I couldn't figure out why it generates characters for unicode> 0xFFFF
.
int hex = 0x10FFFF;
char c = (char)hex;
System.out.println((int)c);
I expected the output to be 0x10FFFF
. Instead, the output is returned as 65535
.
source to share
This is because while it int
is 4 bytes, it char
is only 2 bytes. Thus, you cannot represent all the values ββin char
that you can in int
. By using the standard unsigned integer representation, you can only represent a range of values ββfrom 0
to 2^16 - 1 == 65535
in a 2-byte value, so if you convert any number outside that range to a 2-byte value and back, you lose data.
source to share
Your number was too big to be char, which is 2 bytes.
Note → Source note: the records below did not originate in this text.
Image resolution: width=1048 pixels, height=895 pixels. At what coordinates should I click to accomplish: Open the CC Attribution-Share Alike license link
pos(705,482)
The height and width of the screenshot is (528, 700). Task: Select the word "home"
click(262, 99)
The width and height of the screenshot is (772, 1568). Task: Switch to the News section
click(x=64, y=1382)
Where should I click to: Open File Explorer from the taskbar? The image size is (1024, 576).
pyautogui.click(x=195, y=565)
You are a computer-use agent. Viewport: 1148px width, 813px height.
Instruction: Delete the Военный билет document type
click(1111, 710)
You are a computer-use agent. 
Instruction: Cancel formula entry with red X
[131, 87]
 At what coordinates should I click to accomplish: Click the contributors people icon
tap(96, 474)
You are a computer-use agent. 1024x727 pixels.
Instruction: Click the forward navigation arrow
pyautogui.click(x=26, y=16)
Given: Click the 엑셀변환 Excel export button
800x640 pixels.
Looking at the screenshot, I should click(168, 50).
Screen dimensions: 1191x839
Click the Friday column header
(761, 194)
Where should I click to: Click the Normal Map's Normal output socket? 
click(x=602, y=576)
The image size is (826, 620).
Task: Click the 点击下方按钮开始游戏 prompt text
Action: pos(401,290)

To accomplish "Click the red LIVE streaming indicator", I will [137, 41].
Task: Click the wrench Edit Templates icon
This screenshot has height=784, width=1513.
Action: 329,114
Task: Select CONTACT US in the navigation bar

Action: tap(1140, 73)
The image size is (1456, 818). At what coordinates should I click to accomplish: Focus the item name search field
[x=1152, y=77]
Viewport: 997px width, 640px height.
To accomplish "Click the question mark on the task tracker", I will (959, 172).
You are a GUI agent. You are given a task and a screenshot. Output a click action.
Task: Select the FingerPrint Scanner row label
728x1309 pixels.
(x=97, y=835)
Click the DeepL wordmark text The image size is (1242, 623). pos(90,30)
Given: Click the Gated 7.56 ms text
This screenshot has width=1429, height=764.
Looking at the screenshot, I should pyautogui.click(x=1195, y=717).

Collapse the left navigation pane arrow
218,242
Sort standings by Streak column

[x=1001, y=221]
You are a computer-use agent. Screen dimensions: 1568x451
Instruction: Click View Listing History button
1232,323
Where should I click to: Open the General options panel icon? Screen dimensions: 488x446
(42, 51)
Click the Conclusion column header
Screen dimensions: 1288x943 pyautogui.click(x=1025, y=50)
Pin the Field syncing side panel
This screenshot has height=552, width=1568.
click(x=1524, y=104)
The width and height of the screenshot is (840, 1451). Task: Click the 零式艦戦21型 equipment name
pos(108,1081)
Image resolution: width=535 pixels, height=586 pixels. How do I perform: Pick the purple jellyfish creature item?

But it was small enough where it fit into an int which is 4 bytes. 65535 is the largest amount that is good for char, so you got that value. Also, if the char was big enough to fit your number when you cast it back to int, it could return the decimal value for 0x10FFFF, which is 1114111.
source to share
Unfortunately, I think you expected Java to char
be the same as the Unicode code point. They are not the same thing.
Java char
, as already expressed by other answers, can only support code points which can be represented in 16 bits, whereas Unicode requires 21 bits to support all code points.
In other words, Java char
itself only supports Basic Multilingual Plane characters (code points <= 0xFFFF
). In Java, if you want to represent a Unicode code point that is in one of the extended planes (code points> 0xFFFF
), you need surrogate characters or a character pair for that. This is how UTF-16 works . And, internally, this is how Java strings work. Just for fun, run the following snippet to see how a single Unicode code point is actually represented by two characters if the code point is> 0xFFFF
:
// Printing string length for a string with
// a single unicode code point: 0x22BED.
System.out.println("π’―".length()); // prints 2, because it uses a surrogate pair.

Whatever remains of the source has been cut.